By now you probably already know that Oracle Analytics Cloud (OAC) provides several machine learning (ML) algorithms to support predictive analytics with no coding required. With multiple ML models to choose from in OAC, it is important to know how to compare models. In this blog post we will discuss how to evaluate and compare ML models for the specific task of predicting HR attrition. We will do this by creating, training and testing 3 ML models that are available in OAC using the same training data set for all three models. We will then compare the quality and metrics for each model to see which will work best for our desired end result. We will use a data set related to HR attrition that is freely available for download from Kaggle:
https://www.kaggle.com/pavansubhasht/ibm-hr-analytics-attrition-dataset
This training data set is a ‘labeled’ data set meaning that each row has a value for attrition – either yes or no.

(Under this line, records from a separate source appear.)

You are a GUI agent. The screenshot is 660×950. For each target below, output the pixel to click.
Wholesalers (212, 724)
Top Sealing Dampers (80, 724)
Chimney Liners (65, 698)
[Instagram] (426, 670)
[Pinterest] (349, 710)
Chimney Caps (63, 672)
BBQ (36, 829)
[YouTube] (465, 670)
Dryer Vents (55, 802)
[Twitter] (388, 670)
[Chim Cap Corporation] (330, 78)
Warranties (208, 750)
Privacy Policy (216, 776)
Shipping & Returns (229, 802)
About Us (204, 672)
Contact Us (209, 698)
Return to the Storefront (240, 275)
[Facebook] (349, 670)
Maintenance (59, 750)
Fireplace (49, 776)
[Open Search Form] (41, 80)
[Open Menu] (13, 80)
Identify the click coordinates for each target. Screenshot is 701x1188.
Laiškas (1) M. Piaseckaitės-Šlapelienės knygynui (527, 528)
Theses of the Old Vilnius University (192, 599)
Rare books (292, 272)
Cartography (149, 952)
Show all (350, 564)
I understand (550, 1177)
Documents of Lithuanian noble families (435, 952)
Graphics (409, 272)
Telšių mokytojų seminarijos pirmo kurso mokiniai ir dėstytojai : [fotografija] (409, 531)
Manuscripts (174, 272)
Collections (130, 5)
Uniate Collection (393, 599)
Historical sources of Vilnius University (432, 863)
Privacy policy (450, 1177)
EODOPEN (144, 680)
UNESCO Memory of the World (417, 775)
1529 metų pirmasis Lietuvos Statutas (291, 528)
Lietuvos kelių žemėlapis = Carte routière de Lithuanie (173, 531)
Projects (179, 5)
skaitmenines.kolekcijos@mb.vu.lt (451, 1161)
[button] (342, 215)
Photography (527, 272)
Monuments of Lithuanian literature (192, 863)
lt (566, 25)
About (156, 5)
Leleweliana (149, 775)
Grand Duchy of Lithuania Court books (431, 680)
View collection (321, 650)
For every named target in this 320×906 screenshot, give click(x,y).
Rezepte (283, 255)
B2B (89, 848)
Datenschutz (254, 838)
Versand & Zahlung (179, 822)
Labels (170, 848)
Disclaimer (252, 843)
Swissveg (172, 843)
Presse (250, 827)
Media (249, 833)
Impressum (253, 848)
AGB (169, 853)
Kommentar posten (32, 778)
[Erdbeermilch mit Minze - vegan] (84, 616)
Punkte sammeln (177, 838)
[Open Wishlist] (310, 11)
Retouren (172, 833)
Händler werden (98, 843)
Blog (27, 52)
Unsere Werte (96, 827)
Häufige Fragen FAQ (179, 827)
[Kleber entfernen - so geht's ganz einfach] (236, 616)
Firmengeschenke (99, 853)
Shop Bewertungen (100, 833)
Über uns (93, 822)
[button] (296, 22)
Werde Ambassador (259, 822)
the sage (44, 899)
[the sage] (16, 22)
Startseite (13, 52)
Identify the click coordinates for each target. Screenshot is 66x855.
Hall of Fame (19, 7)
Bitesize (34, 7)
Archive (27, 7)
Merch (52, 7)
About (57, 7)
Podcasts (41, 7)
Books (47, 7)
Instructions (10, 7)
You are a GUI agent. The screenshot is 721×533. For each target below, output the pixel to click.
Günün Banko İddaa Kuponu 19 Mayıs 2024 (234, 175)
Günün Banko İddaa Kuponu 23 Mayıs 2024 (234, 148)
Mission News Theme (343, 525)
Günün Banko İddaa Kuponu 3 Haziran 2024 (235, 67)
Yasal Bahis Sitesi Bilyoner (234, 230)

This brings us to some definitions about the two major types of machine learning – Supervised Learning and Unsupervised Learning.
In Supervised Learning, we train a model using a labeled data set. In effect, we give the model the answers and ask it to use these ‘answers’ to infer the rules for predicting a specific value – in this case attrition. Once the model has been trained, it can be used against unlabeled data sets to predict the desired value.
In Unsupervised Learning, the model is trained using an unlabeled data set. In this case the answers are not given to the model. The model is asked to find previously unknown patterns in the data that can be used for clustering, anamoly detection and association mining (eg for market basket analysis).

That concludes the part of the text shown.